Towns want state to return millions in utility taxes

Staff Writer

Monmouth and Middlesex officials have joined a chorus of voices throughout New Jersey in calling on the state to turn more than $1 billion in energy receipts taxes over to the towns that deserve them.

Middletown Township Committeeman Anthony Fiore said his governing body will consider a resolution on March 18 urging state legislators to order a statewide referendum on the issue, which he said has cost the town more than $10 million in recent years.

“It is completely unfair,” said Fiore, referring to the state’s “skim” of utility taxes for more than a decade. “This would be no different than the township collecting school taxes and not paying the school board the money they receive.

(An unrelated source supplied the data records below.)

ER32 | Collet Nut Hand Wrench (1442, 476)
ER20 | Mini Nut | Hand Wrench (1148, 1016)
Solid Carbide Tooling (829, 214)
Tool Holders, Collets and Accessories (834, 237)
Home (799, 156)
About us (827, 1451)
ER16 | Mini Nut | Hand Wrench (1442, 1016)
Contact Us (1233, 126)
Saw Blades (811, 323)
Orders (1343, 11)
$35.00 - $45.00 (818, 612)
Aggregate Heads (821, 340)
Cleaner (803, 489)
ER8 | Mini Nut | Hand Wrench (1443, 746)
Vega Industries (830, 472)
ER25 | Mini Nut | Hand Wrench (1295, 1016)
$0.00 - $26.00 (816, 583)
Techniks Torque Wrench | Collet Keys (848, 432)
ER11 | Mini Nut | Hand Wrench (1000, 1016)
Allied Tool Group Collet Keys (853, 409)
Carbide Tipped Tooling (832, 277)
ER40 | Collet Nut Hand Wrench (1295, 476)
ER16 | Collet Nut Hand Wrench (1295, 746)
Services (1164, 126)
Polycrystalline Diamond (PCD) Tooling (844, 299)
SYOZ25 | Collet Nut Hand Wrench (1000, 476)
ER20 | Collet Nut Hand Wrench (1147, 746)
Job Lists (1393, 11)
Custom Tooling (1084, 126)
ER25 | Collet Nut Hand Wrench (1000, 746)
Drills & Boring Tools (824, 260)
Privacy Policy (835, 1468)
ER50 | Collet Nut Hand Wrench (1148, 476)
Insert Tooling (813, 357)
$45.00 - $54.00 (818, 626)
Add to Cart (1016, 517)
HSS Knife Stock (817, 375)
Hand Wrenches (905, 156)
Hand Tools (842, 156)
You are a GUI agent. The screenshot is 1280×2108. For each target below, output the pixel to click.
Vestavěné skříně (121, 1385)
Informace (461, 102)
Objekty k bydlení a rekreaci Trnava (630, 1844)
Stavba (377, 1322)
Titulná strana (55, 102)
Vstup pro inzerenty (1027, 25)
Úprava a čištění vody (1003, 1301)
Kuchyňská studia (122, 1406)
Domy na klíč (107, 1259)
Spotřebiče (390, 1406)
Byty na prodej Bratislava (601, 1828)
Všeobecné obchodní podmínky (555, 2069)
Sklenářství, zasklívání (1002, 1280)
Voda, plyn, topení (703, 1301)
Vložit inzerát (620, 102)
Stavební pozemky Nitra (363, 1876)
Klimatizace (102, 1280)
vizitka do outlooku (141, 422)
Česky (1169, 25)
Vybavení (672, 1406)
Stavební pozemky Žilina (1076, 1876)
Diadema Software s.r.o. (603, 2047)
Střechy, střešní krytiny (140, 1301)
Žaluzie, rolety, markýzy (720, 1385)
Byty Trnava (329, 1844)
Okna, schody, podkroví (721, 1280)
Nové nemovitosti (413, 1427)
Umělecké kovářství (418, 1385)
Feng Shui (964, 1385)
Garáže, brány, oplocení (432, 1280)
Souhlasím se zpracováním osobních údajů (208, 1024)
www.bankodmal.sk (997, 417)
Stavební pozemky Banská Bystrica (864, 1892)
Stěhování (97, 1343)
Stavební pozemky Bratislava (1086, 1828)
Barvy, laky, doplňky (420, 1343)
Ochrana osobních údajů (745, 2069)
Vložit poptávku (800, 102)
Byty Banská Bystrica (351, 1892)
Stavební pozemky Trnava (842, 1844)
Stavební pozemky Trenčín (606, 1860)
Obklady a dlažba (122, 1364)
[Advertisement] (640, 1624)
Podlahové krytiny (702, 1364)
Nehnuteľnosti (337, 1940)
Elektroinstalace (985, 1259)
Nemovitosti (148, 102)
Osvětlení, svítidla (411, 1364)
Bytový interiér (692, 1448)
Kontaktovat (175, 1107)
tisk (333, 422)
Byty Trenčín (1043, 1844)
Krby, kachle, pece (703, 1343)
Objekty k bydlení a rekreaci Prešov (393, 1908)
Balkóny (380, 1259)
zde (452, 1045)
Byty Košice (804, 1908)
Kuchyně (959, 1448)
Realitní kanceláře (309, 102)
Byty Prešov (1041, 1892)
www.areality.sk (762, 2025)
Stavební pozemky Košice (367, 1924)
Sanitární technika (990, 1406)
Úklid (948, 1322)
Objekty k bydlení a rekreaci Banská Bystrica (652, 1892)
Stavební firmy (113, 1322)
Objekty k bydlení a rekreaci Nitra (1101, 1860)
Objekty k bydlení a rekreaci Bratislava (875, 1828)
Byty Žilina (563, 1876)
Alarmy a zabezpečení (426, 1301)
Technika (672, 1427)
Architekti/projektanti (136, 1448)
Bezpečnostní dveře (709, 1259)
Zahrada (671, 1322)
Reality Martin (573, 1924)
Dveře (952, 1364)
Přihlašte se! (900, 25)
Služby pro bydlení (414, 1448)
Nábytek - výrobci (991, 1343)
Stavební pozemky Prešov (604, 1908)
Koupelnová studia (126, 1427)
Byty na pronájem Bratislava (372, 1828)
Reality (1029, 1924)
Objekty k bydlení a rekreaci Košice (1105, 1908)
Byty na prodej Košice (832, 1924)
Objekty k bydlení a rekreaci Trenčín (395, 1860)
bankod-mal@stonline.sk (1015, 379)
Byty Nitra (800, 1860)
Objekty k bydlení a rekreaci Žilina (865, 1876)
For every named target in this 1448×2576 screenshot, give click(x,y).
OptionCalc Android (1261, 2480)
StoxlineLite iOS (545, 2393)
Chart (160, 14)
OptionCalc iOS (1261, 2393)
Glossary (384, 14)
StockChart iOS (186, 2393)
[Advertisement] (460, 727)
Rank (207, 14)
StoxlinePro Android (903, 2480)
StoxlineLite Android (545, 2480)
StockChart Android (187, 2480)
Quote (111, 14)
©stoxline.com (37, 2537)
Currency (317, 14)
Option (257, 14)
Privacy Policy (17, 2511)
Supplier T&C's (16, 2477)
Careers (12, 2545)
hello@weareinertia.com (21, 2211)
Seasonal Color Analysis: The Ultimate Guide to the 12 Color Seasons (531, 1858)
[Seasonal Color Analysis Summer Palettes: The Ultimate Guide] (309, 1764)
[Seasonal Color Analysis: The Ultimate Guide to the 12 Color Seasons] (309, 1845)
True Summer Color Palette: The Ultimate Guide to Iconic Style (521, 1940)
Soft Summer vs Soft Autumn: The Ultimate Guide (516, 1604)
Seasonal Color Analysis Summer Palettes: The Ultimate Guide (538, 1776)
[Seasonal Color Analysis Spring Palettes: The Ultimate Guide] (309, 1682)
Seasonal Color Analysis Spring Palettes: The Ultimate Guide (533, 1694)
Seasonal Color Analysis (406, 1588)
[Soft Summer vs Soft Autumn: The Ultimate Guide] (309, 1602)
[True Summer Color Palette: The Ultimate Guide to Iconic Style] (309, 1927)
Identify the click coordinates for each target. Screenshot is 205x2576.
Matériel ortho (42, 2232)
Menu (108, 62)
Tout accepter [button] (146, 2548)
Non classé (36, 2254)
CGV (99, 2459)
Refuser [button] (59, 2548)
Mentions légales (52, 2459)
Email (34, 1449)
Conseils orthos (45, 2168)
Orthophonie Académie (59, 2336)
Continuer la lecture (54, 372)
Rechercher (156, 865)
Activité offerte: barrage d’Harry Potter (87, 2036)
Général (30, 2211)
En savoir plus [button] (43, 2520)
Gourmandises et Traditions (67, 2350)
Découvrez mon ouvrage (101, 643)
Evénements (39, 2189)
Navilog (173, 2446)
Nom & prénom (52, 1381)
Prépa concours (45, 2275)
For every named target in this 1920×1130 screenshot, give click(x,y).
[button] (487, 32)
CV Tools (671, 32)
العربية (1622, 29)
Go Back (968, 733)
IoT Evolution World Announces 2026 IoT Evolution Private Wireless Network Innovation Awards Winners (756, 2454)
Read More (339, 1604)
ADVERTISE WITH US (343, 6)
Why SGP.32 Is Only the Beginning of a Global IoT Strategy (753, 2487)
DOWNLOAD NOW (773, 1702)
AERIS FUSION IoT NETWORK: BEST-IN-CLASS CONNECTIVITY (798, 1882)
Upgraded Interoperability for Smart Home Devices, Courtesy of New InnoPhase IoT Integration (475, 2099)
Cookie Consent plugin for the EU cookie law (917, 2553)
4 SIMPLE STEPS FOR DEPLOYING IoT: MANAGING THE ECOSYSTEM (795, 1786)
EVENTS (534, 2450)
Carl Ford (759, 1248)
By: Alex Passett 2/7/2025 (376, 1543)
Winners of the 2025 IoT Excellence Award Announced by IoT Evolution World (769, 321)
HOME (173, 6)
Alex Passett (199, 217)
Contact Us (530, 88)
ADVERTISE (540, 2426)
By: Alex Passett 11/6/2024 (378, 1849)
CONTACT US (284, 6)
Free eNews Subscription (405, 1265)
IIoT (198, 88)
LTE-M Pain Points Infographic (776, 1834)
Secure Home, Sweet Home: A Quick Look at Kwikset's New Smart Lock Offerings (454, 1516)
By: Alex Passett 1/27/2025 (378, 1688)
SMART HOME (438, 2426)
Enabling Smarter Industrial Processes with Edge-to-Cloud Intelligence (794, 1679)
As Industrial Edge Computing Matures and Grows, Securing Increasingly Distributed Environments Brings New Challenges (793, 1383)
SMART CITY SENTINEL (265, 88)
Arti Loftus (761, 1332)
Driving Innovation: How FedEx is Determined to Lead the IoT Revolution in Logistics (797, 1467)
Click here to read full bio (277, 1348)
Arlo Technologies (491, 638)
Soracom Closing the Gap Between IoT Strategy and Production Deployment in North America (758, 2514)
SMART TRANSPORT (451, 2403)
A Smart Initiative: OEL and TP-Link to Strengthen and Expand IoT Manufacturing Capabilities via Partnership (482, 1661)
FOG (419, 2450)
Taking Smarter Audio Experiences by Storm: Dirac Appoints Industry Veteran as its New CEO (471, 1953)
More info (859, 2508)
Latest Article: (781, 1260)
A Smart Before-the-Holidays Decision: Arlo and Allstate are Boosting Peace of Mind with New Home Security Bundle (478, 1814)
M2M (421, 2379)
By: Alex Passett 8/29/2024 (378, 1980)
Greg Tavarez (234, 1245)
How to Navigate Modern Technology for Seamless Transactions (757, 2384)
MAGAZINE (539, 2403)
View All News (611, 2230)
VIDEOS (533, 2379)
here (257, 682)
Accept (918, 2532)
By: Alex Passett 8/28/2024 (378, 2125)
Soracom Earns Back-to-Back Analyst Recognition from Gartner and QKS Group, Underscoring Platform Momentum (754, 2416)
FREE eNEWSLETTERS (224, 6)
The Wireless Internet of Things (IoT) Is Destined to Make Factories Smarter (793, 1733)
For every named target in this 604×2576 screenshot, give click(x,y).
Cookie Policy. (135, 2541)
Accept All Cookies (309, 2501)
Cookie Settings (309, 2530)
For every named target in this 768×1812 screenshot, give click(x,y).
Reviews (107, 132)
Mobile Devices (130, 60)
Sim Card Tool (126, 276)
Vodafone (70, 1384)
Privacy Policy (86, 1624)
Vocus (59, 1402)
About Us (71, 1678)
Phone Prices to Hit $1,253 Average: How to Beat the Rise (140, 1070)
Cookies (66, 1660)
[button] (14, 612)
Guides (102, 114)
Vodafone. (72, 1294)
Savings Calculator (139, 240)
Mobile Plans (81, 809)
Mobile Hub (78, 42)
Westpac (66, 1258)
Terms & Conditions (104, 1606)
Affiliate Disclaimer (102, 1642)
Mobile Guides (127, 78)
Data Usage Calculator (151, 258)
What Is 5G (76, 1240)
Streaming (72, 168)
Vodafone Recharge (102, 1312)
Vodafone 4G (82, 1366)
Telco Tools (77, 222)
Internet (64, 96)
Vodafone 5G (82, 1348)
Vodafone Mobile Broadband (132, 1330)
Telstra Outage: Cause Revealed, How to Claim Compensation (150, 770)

It’s exactly the same concept.”

The concept of utility taxes was established many decades ago, requiring utilities to directly compensate towns for hosting energy infrastructure such as electrical substations and gas lines.

In the early 1980s, the state began collecting those fees, however, keeping a percentage and disbursing the rest to towns, according to officials with the League of Municipalities, which has actively campaigned against the practice for years.

“Increasingly, the state has diverted money over the years to handle their own budget problems,” said Jon Moran, a legislative analyst with the league. “But in 2008, 2009 and 2010, there were drastic cuts. … The statutes allow the state to keep a percentage of the monies, and we are fine with that. But the state has gone far beyond that.”

According to a League of Municipalities report, the state has wrongfully appropriated hundreds of millions of dollars in municipal receipts taxes to balance its own budget in each of the years since.

In 2011 alone, Fiore said, Middletown lost about $4 million, more than 6 percent of the total municipal budget.

“It would make an enormous difference to towns, certainly to Middletown,” Township Administrator Anthony Mercantante said.

“The reality is that the municipalities with this utility infrastructure are entitled to these funds. … If there is a gas main break, does the state send anybody to deal with the emergency? No. So why should the state receive the money?”

In Long Branch, the city received $3.02 million in energy tax receipts in 2013, the same level as the previous year.

Finance Director Ron Mehlhorn Sr. said the full amount owed to the city would be “substantially more.”

“Theoretically, had it stayed the same, we’d be getting millions of dollars more,” he said. “If we had this money, we’d be in pretty good shape. [The state] keeps telling usabouta2percentcap,buttheyhavethe right to do whatever they are doing. “I don’t think we ever lost money, but as it kept going up, they kept more.”

Mayor Adam Schneider said the city has used energy tax receipts to decrease property taxes in the past.

“The energy receipts were benefiting taxpayers,” he said. “It was property tax relief, and then they glommed onto the money.”

Schneider said taxpayers often are unaware when revenues like the energy tax receipts are cut, pitting them against the municipality and not the state.

“As they typically do at the state level, when they do something like that, then they complain that we didn’t cut the budget,” Schneider said. “Taxes go up, and they point the finger at us.”

Fiore and league officials are throwing their weight behind two companion bills recently introduced in the state Senate and Assembly that would incrementally increase the municipal portion of the taxes and allow towns to collect it directly.

Both bipartisan bills were still in committee as of March 4.

State Sen. Linda Greenstein (D-Mercer), co-sponsor of the Senate bill, said the state grab of energy tax receipts is hurting taxpayers and faulted Gov. Chris Christie for holding up the legislation.

“The problem is, the state is skimming and keeping for itself hundreds of millions of dollars each fiscal year from taxes paid by energy suppliers,” Greenstein said. “The money was originally intended to go to the local governments. … Every penny taken away [from municipalities] is that much more paid by families through property taxes or cuts to municipal services.

“In the last session, we put the bill before the governor and he vetoed it. I think the time is now to go again and push strongly to see that this happens in any way we can make it happen.

“It has some bipartisan support out there. Certainly, the League of Municipalities is very in favor of it. It did pass the Legislature already. … The issue is, the governor is holding it back.”

A similar bill was passed by the Legislature in 2012 that would have returned an additional $66 million to towns in the 2013 budget, but it was ultimately vetoed by Christie.

Due to the likelihood of another gubernatorial veto, Fiore said he is joining other New Jersey mayors in calling for a public referendum on the issue.

Moran said the league has not specifically considered pursuing a referendum, but he hopes the bills would muster enough support in the Legislature to override any potential veto.

“We would hope, of course, that the governor would reconsider his position,” he said.